====== Document extract ======

Here are seven healthy lifestyle measures that can help keep your cholesterol in check:
1. Opt for healthy snacks when you’re feeling peckish
If your GP has advised you to change your diet to reduce your blood cholesterol, one of the most important things can be cutting down on saturated fat. Rich foods, like fried snacks, fatty cuts of meat, cream, cheese, butter and milk chocolate (high in milk fat solids), cakes and pastries can all add to your daily saturated fat count.
We eat with our eyes first, so keep fruit and veggies and heart healthy snacks at eye level. Hide the sweet treats and fried farsan that will tempt you, in an opaque container, out of reach at the back of the cupboard.
Opt for roasted makhanas with nuts, homemade chivda, jowar and nachani pops (like makhanas) – add your favourite seasoning (garlic, curry patta, paprika, green chillies,); and keep that dark chocolate (65% +) at hand too!
2. Don’t skip your daily walk
Leaving the house for some fresh air during the day isn’t just vital for your mental health, staying active can help keep cholesterol levels in check too.
Exercise has a whole host of benefits for your mental and physical health – including improving your ‘good’ HDL cholesterol level. It’s recommended that healthy adults do at least 150 minutes of moderate activity, such as brisk walking, or 75 minutes of vigorous activity a week, like jogging or playing a sport.
Try to include muscle strengthening activities into you weekly routine too, such as yoga, lifting weights, or even something as simple as gardening.
3. Cut down on booze
With all the bad news that’s swirling around, it’s tempting to rely on alcohol to escape but regular binge-drinking can put you at risk of both high blood pressure and high cholesterol.
Drinking alcohol can raise cholesterol levels in the blood, so make 2021 your year to detoxify your system.
When your triglyceride levels [fatty acids] become too high, they can build up in the liver, causing fatty liver disease. The liver can’t work as well as it should and can’t remove cholesterol from your blood, so your cholesterol levels rise.
4. Maintain a healthy weight
It’s no surprise many of us [have] put on a few extra kilos around the lockdown period. But carrying a few extra kilos can contribute to high cholesterol.
Making a few small changes to your diet and lifestyle (do look up our diet articles – https://seniorstoday.in/health/diet/21-foods-for-a-trimmer-you/; https://seniorstoday.in/health/diet/21-healthy-alternatives-to-everyday-foods/ ; and many more), can really make a difference. In fact, losing just 10 per cent of your body weight will lower your cholesterol and triglyceride levels, your blood pressure and your risk of diabetes.

====== Extracted material ======

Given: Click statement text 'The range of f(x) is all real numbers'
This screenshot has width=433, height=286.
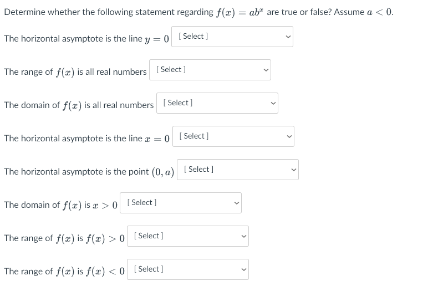Looking at the screenshot, I should (75, 72).
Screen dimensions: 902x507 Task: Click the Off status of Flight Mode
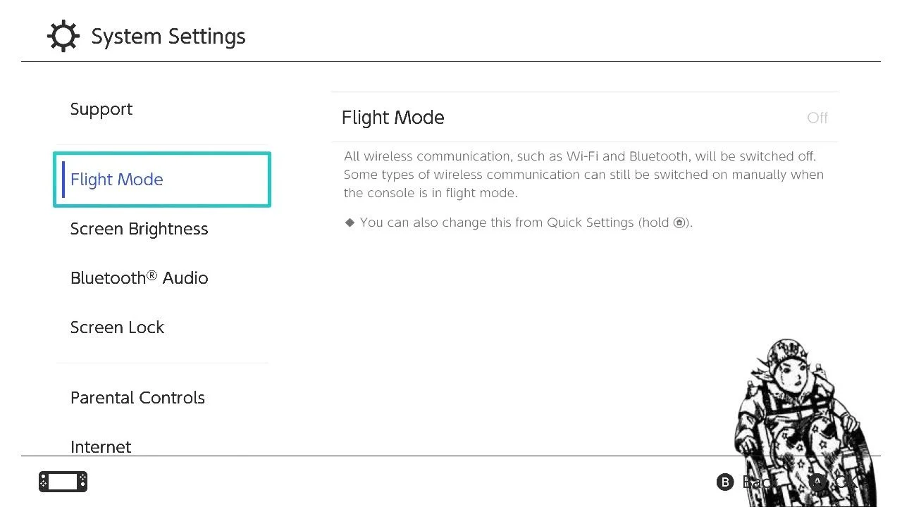(817, 118)
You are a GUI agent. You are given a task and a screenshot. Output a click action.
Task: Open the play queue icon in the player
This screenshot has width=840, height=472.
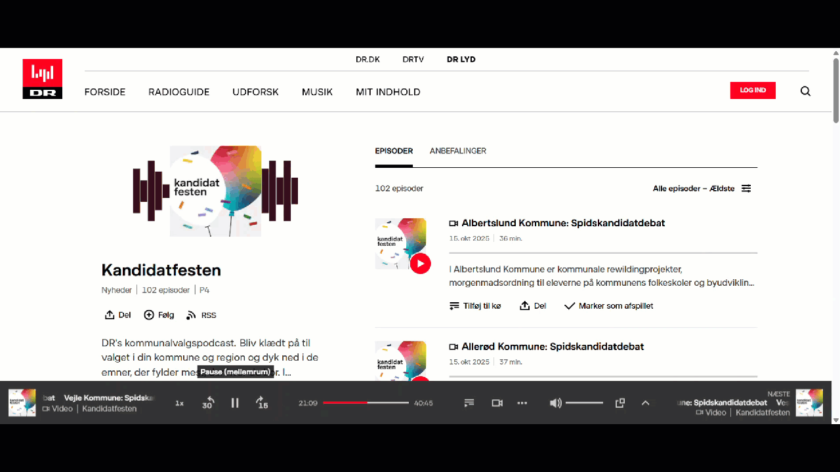(x=469, y=403)
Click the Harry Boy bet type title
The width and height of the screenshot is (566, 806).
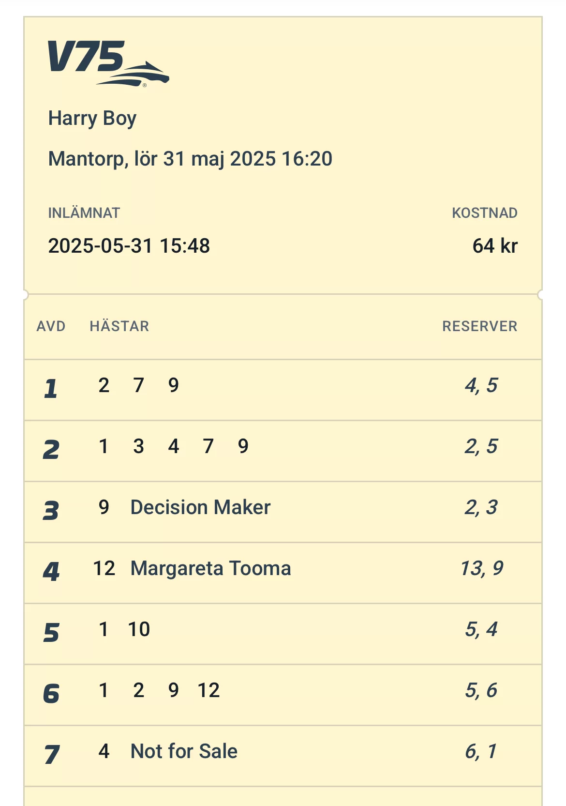pyautogui.click(x=92, y=119)
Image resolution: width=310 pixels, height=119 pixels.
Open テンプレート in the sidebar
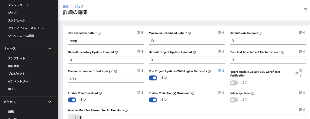click(x=17, y=58)
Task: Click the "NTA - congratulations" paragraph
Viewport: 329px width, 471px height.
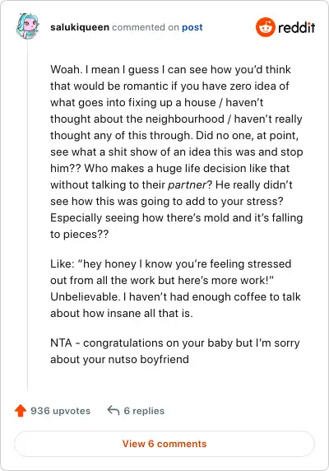Action: coord(175,351)
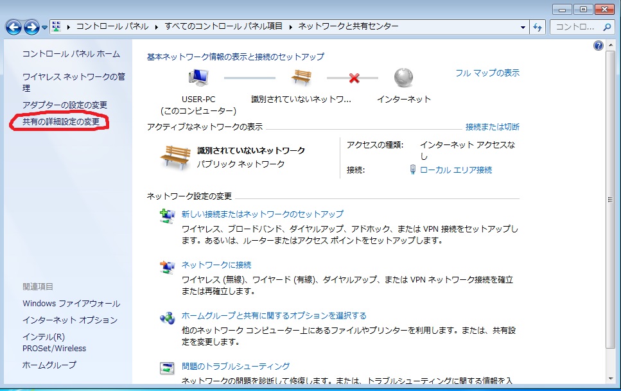621x391 pixels.
Task: Open the address bar history dropdown arrow
Action: point(523,27)
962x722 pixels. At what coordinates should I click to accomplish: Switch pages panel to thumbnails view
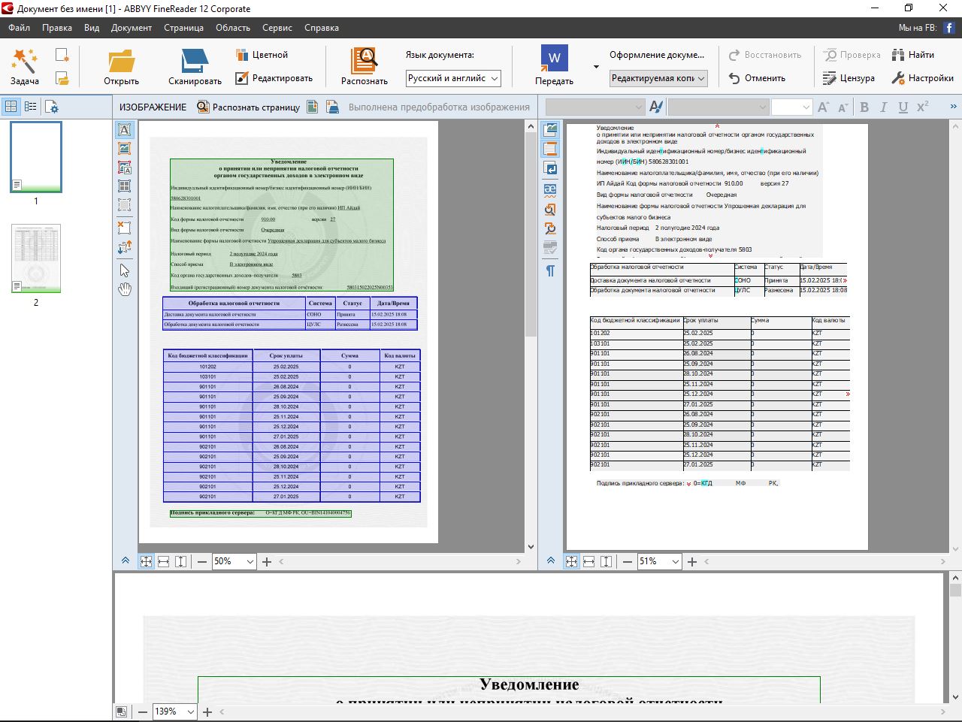[11, 107]
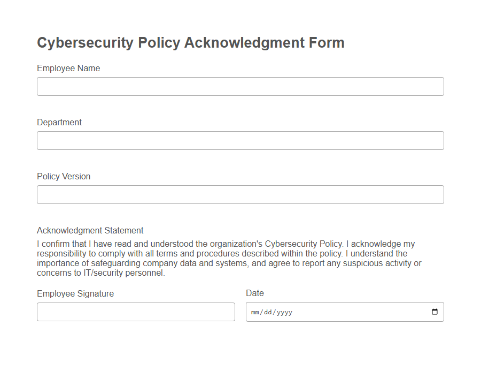This screenshot has width=481, height=378.
Task: Click the Department input field
Action: pyautogui.click(x=240, y=140)
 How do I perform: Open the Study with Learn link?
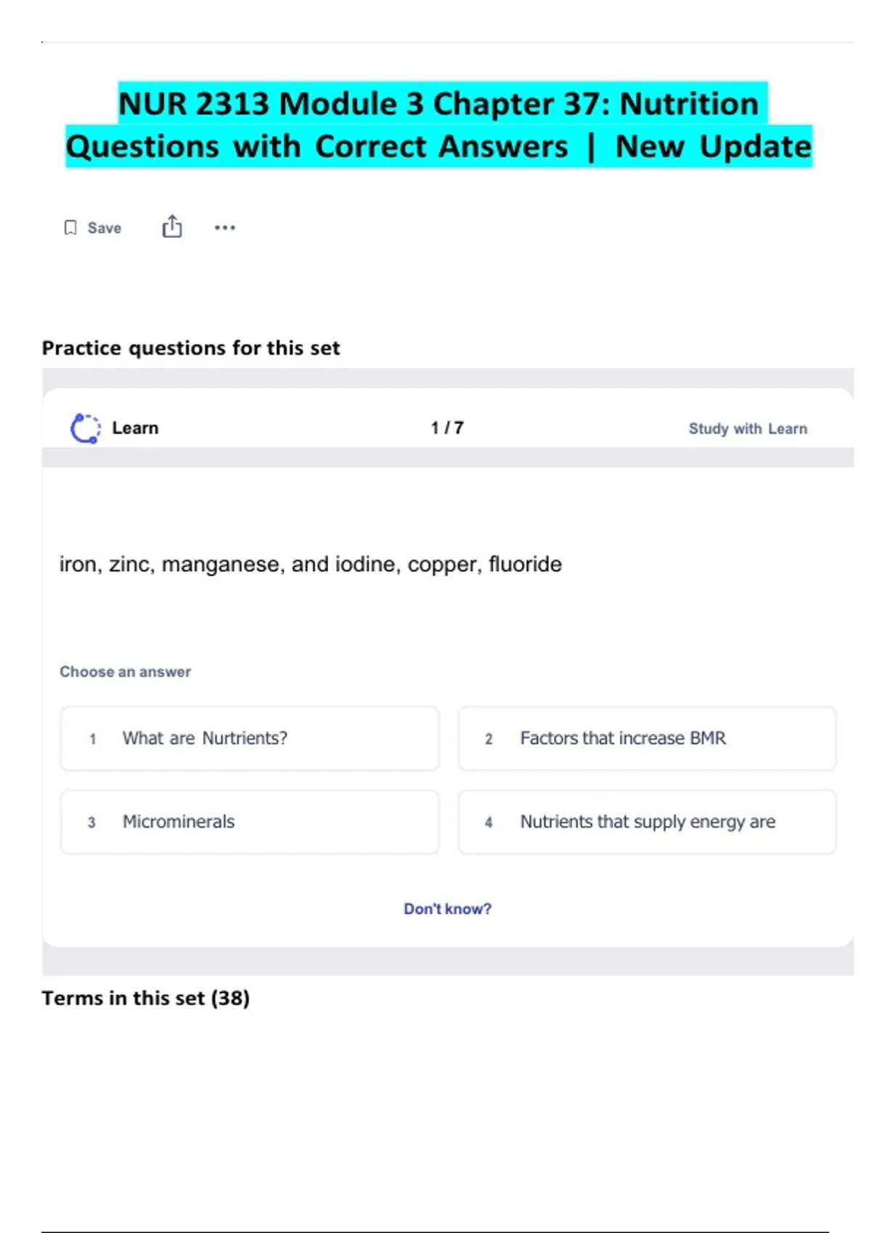pyautogui.click(x=748, y=429)

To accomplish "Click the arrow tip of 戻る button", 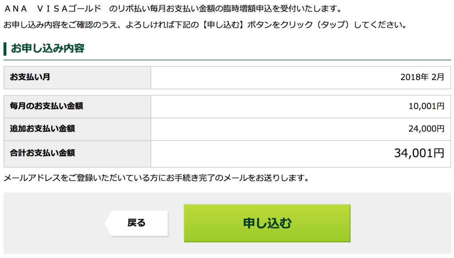I will coord(108,223).
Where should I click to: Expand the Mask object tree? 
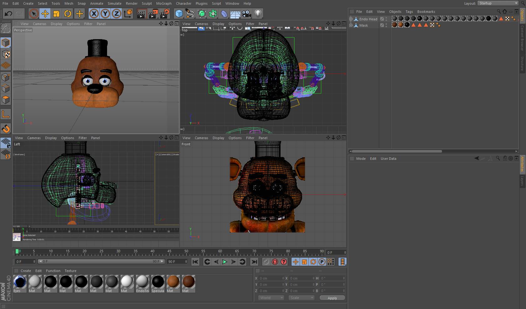pos(351,25)
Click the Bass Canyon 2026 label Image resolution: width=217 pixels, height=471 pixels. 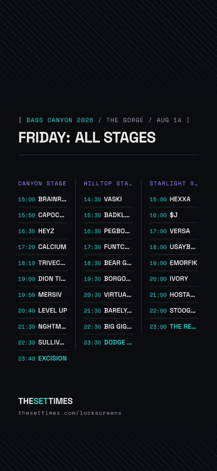click(60, 120)
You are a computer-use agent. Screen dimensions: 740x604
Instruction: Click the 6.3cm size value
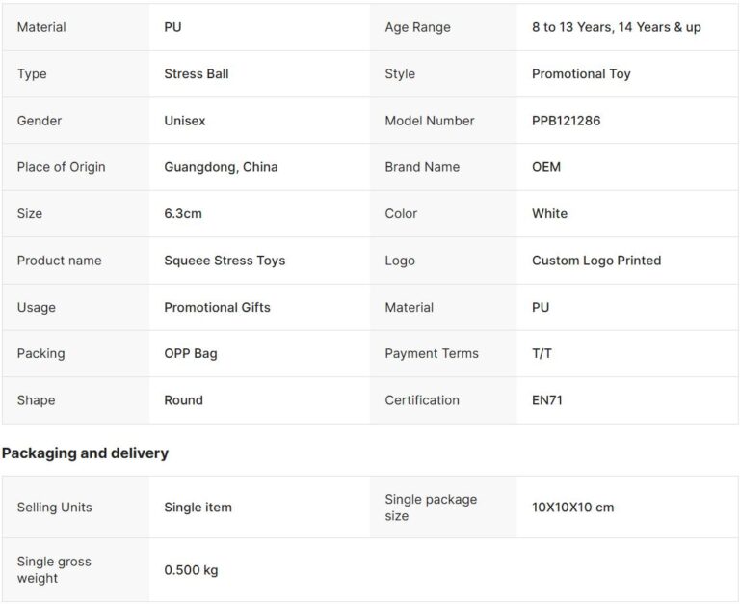point(183,213)
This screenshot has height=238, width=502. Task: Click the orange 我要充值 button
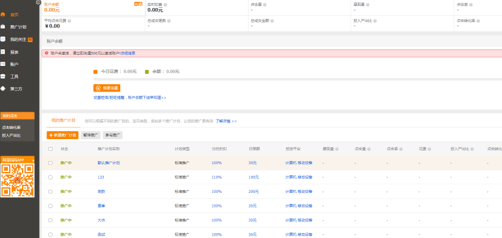tap(107, 88)
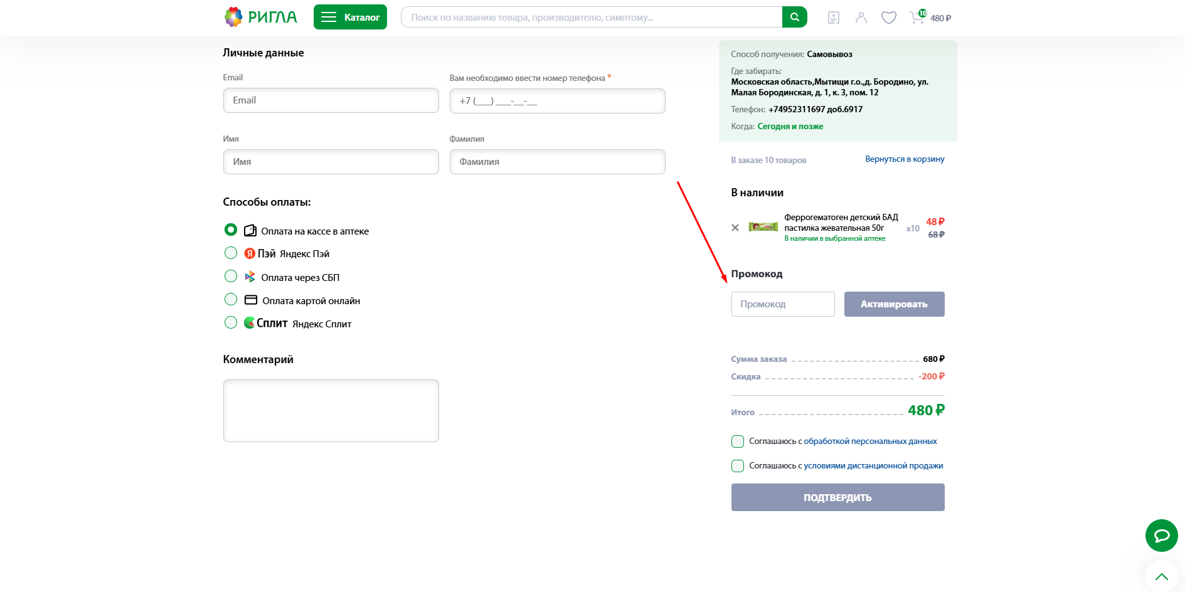Viewport: 1185px width, 592px height.
Task: Click into the Промокод input field
Action: coord(782,304)
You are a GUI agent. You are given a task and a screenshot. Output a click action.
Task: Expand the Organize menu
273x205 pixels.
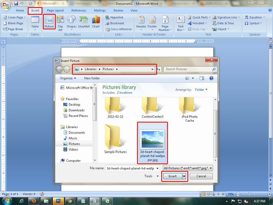coord(67,78)
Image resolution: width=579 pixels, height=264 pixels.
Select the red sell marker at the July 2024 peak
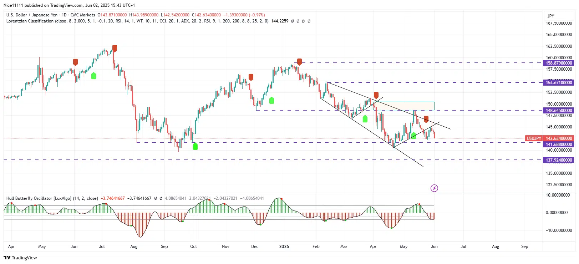coord(115,48)
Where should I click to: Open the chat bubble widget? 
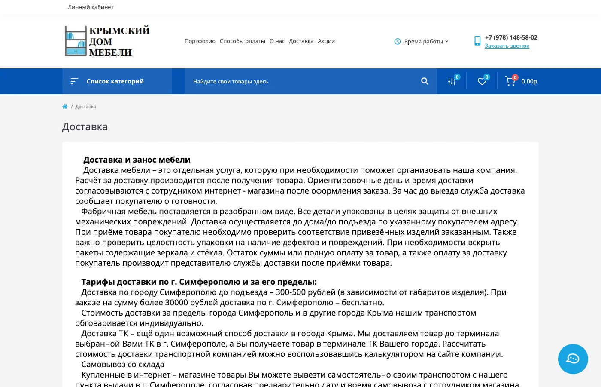pyautogui.click(x=573, y=359)
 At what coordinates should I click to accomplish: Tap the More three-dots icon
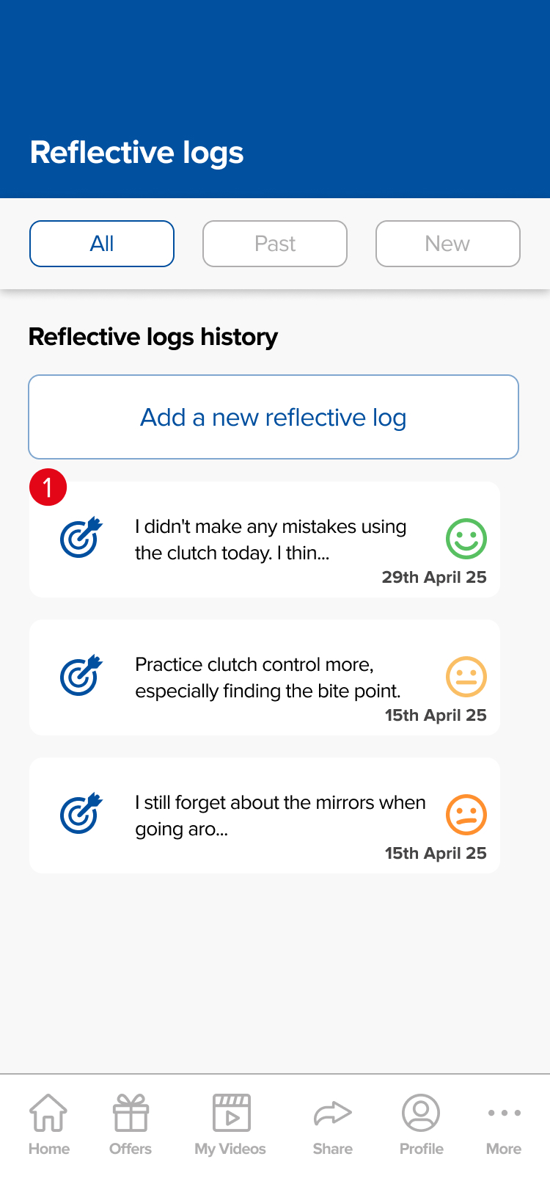click(x=504, y=1113)
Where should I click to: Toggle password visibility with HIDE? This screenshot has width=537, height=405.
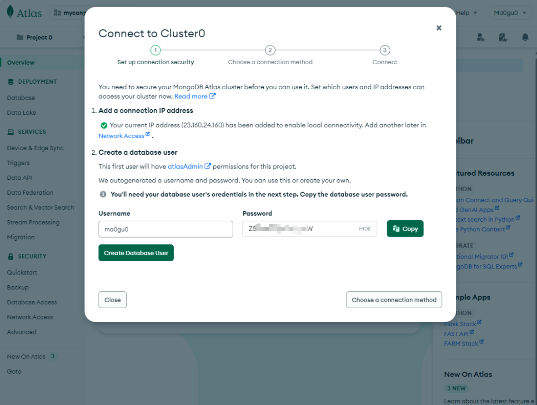[x=364, y=228]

======

What is being asked -> Return the passage of the cholesterol text from "2. Don’t skip" up to and including "simple as gardening.", copied word for word.

Answer area ->
2. Don’t skip your daily walk
Leaving the house for some fresh air during the day isn’t just vital for your mental health, staying active can help keep cholesterol levels in check too.
Exercise has a whole host of benefits for your mental and physical health – including improving your ‘good’ HDL cholesterol level. It’s recommended that healthy adults do at least 150 minutes of moderate activity, such as brisk walking, or 75 minutes of vigorous activity a week, like jogging or playing a sport.
Try to include muscle strengthening activities into you weekly routine too, such as yoga, lifting weights, or even something as simple as gardening.